Foreigners who marry into Filipino families often complain of being seen as “walking cash machines” by an ever-widening circle of relatives.
While some are happy to share their good fortune without question, others are forced to risk ill-will by limiting — or stopping altogether — the flow of cash to the in-laws.
However, the social minefield of how to help those in need without creating a culture of dependency is something that many successful Filipinos also have to navigate.
Here, Steven de Guzmán, a computer scientist currently living in Spain, recounts his experience:
I guess it’s time to share my story here so that foreigners will understand the cultural differences. I know that it is better to send out positive vibes, but it doesn’t mean avoiding talking about the negative side of our culture as if it doesn’t exist.
(Dear fellow Filipinos who get triggered easily, please stop reading beyond this point…)
This is darkest side of the Filipino culture that I personally experienced, and fairly common in poor families. I am from a lower middle class family of five. We have a complacent family culture and unclear family values, and I realized this after traveling and knowing other cultures.
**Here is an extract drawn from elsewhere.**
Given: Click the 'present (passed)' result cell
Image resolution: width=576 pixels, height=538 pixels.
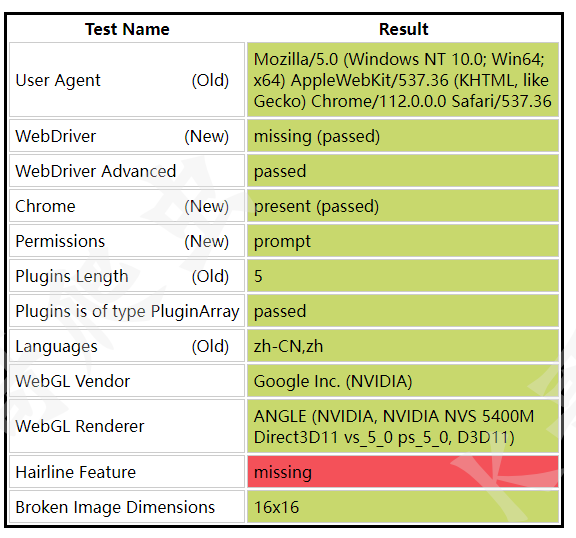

I grew up parenting myself. It was crystal-clear that I was the academic superstar in the family and would achieve greater things in life (I studied in La Salle & Ateneo, had good jobs in the Philippines, worked abroad, etc.). I didn’t get any validation from my parents. Instead, I got additional responsibilities, under the guise of equality:
- You kids should love each other and maintain family harmony; it’s just money that you can’t bring to heaven
- Your siblings will help you when it’s your time to need help (Never happened).
- At least you’re the one who has the means to help, not the one who needs to ask others for money.
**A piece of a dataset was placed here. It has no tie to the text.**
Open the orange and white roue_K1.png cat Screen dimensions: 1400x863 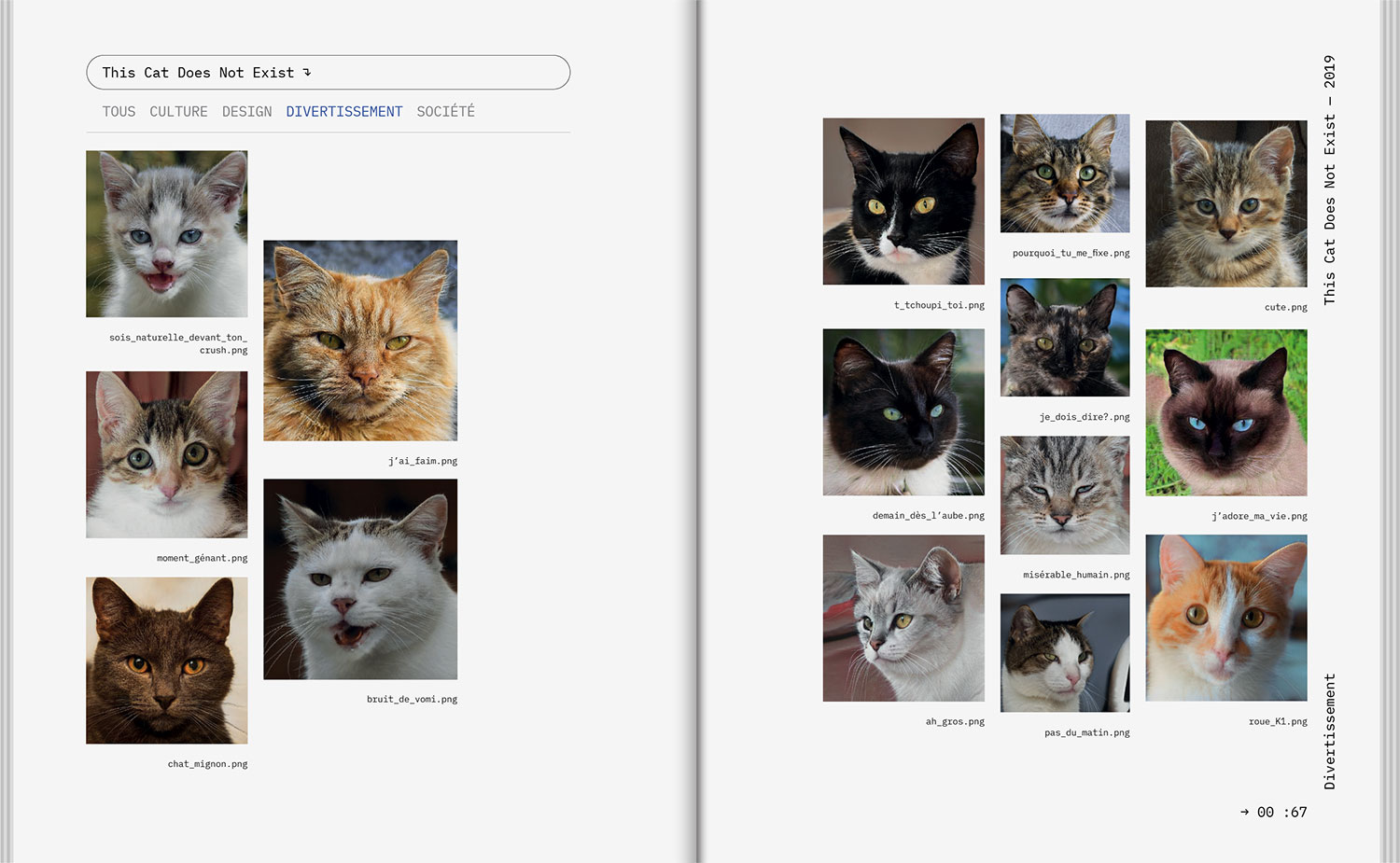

- Your education was expensive, it’s payback time (My sisters went to expensive schools too. Sure, mine was the most expensive, but I studied in the most reputable private school and I have the highest ROI)
- You got “lucky” with your jobs and your siblings simply didn’t. (As if I didn’t study hard and it was a mere coincidence to graduate from a reputable university. As if I didn’t handle political drama in the corporate world. As if I didn’t have to commute for hours to reach Makati everyday.)
- In short: they want equality in privileges but not equality in responsibilities.
In old Asian traditions, parents see children as investments who will eventually take care of them when they get old, so they don’t have to save money. For a decade, I was giving most of my money to them, and I am still in the process of financially recovering. Every time I had a salary increase, their expectations only increased more.
My main problem with the setup, surprisingly, was not the money, because I was brainwashed that I am the designated “padre de familia”. My main problem was the fact that they set the bad decisions while I am supposed to be the enabler. My parents and my siblings want to pass the same unsustainable culture of complacency to the next generation, grooming my nieces and nephews as future brats. So I ended up paying for their tuition but I didn’t have the right to dictate their study habits. I am not their dad when it comes to setting responsibilities, but it changes to “if you love them, pay for them” when they need money.
My mom was also hoarding a lot of unnecessary things, from clothes to grocery. When I asked her to budget, she got defensive and made more excuses (e.g., the cost of living is getting higher, we need to have a third floor because we have a lot of things).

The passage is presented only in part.